Error 1007 Can't create database 'test'; database exists

How to repeat:
The following test script illustrate this:

--enable_warnings
use test;
create table t (s1 int) engine=falcon;
backup database test to 'test.bak';
set @@autocommit=0;
insert into t values (0);

connect (backup,localhost,root,,);

restore from 'test.bak';

Suggested fix:
It seems that it is not detected that dropping the database fails because of the open transactions.  This needs to be detected and reported.

It may be that BUG#33258 "Misleading Error when DROP TABLE operation while a transaction is open" is related to this issue.

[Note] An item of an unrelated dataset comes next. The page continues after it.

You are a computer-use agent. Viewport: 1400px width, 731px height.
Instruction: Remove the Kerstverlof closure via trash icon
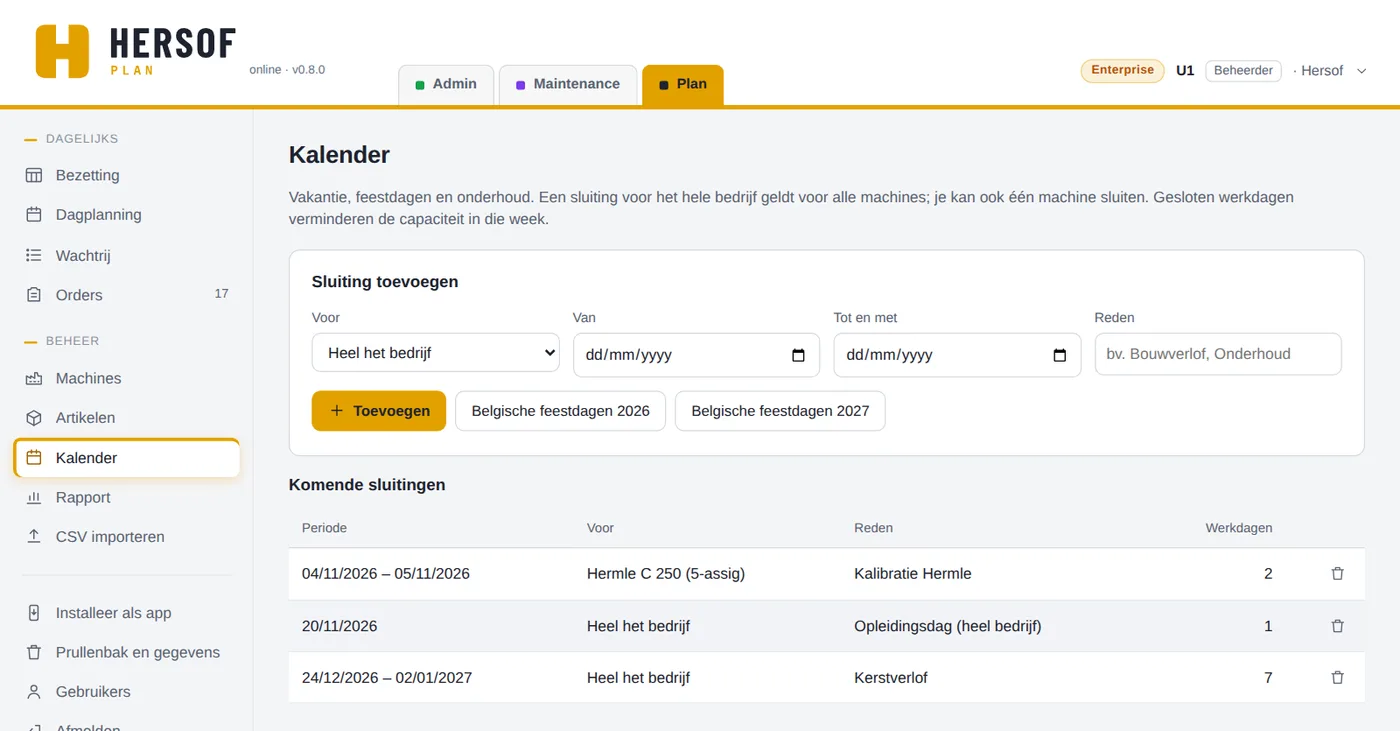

Thank you for the bug report. Verified as described.

A patch for this bug has been committed. After review, it may
be pushed to the relevant source trees for release in the next
version. You can access the patch from:

  http://lists.mysql.com/commits/58156

2727 Ingo Struewing	2008-11-07
      Bug#40075 - Non-descriptive error message when restoring
                  on Falcon with open transactions
      
      Not to be pushed. This is a demo patch. It shows, what could be changed
      to receive a better error message in this case.
      
      This patch reverts a couple of design decisions. It should not be pushed
      without approval from the architecture team. For more information see
      the bug report.
      
      As you can see, the changes do not always improve the error messages.
      In backup_views it became worse. Definitely.
      In ndb_single_user, it is arguable.
      In restore_obstacles it became better.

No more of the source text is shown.